### [What you are asked to do]
Copy out, exactly and with nothing else, the stretch of lines that starts at the line containing "Image resolution: width=1100" and finishes at the end of the data.

### [Information shown]
-=-=-

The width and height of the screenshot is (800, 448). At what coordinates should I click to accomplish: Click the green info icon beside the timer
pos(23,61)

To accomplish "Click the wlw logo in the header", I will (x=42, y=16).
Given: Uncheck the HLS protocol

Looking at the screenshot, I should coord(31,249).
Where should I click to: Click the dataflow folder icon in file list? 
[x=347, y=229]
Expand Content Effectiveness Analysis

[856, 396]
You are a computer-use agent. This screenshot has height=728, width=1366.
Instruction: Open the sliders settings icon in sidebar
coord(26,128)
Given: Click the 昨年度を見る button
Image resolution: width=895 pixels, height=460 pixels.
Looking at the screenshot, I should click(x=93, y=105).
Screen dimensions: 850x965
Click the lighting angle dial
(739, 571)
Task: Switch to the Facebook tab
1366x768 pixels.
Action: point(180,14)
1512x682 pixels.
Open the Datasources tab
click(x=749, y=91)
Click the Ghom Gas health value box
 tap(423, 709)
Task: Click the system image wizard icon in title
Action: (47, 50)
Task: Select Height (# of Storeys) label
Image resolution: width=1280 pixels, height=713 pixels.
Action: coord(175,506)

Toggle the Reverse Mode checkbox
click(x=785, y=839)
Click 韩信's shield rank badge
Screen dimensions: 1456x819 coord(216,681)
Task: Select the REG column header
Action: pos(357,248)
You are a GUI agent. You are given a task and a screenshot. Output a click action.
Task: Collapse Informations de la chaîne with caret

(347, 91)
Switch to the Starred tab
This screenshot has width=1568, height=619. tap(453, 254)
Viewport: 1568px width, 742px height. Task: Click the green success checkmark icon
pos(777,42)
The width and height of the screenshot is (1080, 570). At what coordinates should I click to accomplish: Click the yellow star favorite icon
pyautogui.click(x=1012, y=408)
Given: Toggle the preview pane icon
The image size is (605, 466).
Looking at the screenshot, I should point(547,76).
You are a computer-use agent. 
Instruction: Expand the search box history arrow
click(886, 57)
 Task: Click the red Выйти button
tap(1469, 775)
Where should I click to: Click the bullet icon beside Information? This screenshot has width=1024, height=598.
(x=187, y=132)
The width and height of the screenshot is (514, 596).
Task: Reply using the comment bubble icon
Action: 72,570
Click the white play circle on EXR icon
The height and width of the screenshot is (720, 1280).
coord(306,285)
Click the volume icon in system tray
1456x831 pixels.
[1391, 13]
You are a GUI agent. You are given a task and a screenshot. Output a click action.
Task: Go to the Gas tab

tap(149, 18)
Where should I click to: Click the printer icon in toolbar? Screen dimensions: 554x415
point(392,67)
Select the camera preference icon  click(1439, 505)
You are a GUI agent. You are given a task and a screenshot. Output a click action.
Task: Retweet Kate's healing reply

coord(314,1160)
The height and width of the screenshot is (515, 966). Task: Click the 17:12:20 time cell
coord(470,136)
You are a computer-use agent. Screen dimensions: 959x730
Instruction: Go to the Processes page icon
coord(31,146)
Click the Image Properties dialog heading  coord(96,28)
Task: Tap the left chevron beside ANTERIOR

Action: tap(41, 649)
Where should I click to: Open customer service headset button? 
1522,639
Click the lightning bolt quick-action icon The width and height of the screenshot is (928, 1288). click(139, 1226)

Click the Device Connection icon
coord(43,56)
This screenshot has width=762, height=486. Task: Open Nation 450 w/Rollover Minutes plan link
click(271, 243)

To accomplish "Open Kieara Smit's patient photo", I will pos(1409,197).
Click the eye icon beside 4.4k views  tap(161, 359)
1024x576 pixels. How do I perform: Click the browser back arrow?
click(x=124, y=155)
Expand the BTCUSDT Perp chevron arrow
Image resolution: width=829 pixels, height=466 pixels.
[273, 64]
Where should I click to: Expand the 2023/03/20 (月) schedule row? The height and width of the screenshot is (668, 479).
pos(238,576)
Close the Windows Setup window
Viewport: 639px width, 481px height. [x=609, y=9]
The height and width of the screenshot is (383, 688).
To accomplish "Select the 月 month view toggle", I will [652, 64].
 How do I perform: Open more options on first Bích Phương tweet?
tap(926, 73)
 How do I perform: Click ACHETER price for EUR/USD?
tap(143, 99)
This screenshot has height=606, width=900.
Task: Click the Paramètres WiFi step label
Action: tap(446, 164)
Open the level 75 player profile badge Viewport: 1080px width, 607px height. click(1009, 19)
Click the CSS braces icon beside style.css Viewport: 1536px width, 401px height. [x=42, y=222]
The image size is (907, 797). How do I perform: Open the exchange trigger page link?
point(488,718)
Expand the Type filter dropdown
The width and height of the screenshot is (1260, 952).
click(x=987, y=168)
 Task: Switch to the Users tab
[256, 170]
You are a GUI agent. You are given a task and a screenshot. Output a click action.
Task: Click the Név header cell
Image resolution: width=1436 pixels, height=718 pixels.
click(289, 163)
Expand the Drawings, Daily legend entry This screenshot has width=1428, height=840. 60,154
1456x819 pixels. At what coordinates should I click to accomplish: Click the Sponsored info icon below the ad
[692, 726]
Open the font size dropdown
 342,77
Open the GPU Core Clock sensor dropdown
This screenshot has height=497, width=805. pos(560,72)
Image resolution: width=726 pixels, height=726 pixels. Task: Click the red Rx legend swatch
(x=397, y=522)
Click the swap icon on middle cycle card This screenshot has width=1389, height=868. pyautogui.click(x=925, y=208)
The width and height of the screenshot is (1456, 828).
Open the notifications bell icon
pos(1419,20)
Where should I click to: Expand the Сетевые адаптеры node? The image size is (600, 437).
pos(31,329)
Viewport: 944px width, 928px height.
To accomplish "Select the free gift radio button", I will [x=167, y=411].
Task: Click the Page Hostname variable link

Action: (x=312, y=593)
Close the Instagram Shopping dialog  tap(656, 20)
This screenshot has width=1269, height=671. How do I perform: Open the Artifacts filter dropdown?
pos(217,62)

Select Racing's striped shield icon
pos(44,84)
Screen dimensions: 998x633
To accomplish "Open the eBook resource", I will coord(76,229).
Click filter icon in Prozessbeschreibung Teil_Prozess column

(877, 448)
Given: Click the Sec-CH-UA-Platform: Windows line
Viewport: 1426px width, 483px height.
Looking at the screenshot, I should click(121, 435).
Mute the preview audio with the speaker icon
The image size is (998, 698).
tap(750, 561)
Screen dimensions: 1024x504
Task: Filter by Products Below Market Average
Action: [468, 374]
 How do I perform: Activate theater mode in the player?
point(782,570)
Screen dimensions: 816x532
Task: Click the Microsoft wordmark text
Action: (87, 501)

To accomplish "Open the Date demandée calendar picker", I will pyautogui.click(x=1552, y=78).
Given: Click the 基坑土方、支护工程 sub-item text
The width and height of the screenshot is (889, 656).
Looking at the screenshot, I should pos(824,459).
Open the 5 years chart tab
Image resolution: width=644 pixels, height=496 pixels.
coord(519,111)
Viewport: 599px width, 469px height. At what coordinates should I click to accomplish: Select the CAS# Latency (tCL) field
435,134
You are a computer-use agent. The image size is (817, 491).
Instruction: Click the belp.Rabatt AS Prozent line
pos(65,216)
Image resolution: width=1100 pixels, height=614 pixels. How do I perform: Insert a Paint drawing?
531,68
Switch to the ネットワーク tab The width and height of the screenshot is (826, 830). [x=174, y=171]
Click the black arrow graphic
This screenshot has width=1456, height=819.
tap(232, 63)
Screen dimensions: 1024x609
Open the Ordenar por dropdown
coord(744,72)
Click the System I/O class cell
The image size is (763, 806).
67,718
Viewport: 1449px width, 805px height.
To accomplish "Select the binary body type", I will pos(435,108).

-=-=-

### [Solution to the exercise]
Image resolution: width=1100 pixels, height=614 pixels. How do I perform: Insert a Paint drawing?
531,68
Switch to the ネットワーク tab The width and height of the screenshot is (826, 830). [x=174, y=171]
Click the black arrow graphic
This screenshot has width=1456, height=819.
tap(232, 63)
Screen dimensions: 1024x609
Open the Ordenar por dropdown
coord(744,72)
Click the System I/O class cell
The image size is (763, 806).
67,718
Viewport: 1449px width, 805px height.
To accomplish "Select the binary body type", I will pos(435,108).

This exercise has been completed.